Au cours de la semaine écoulée, Taieb Baccouche, le numéro deux de « Nidaa Tounes », a aussi partagé le podium avec le même Rached Ghannouchi et ce lors d’une autre conférence internationale à Tunis.
Est-ce l’amorce d’un dialogue politique ou d’un processus de réconciliation nationale ? C’est certainement prématuré de prétendre que c’est déjà le cas. Il est plus réaliste par contre de parler de début de décrispation entre les deux camps « laïc » et « islamiste », en vue du lancement d’un débat politique sans exclusive. Malgré l’opposition des « ultras » du parti « Wafa », alliés « d’Ennahdha », le principal parti islamiste dit ne plus avoir d’objection à la participation de « Nida Tounes » à tout dialogue politique.
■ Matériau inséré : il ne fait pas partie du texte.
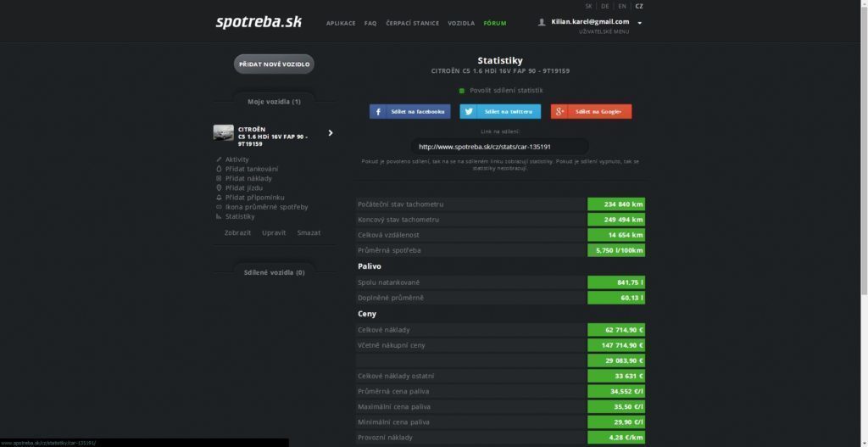Switch language to EN
Screen dimensions: 868x447
coord(622,6)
Autre signe de décrispation est le nouvel intérêt du leadership « d’Ennahdha » pour la « réconciliation nationale ». Bien que nécessaire pour la réussite de la transition démocratique, cet objectif était devenu quasiment tabou au cours des derniers mois. Ceux qui le prônaient naviguaient à contre-courant étant donné la recrudescence des tensions et des suspicions. Récemment, le ministère de la justice transitionnelle et des droits de l’homme manifestait son intérêt pour l’expérience sud-africaine en matière de « commission de vérité et de réconciliation »
« Nous ne souhaitons pas qu’il y ait de nouvelles victimes ou de nouvelles tragédies, » déclarait la semaine dernière Rached Ghannouchi, citant parmi ses objectifs pour la prochaine étape : « l’établissement d’un dialogue national réunissant tous les Tunisiens et la réalisation dans un prochain avenir d’une réconciliation nationale globale qui tournerait définitivement la page de la dictature avec ses maux et ses souffrances… ». Il indiquait toutefois qu’il « n’y a pas lieu de tourner la page avant que les plaies ne soient assainies, que ceux qui ont commis des erreurs reconnaissent leurs erreurs et s’excusent auprès du peuple tunisien ».
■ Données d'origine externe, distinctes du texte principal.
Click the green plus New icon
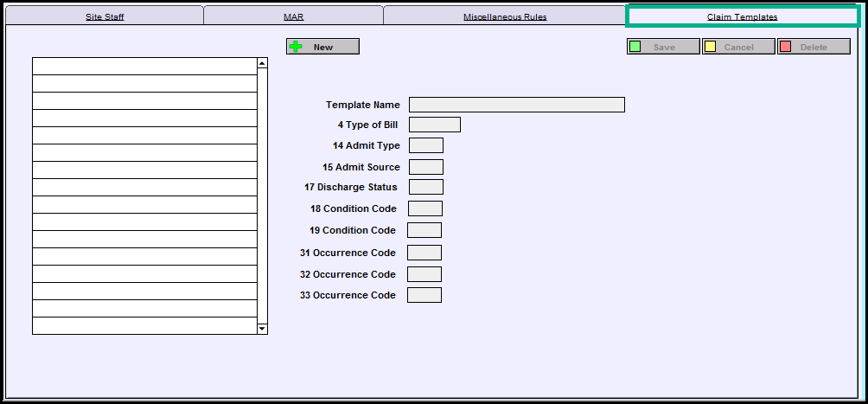Image resolution: width=868 pixels, height=404 pixels. [296, 47]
Un important pas psychologique aura été ainsi franchi. Les analystes tunisiens s’accordent à dire que la première étape de cette réconciliation bénéficiera probablement aux hommes d’affaires actuellement interdits de voyage. Lever cette interdiction qui restreint leurs mouvements aurait certainement un impact positif sur le climat d’affaires et ouvrirait la voie à d’autres étapes dans le processus de réconciliation nationale. « J’espère que la crise des hommes d’affaires sera résolue de même pour la situation des hauts responsables de l’État, et ce pour que l’on puisse tirer profit de leur compétence sans considération de leur appartenance… », déclarait récemment M. Morjane.
La voie de l’apaisement, du dialogue et de la réconciliation est probablement la seule voie porteuse pour la Tunisie, surtout à quelques mois des élections. Il reste à savoir si la classe politique tunisienne pourra se rendre compte à temps, qu’en démocratie, la politique n’est pas « un jeu à somme nulle ».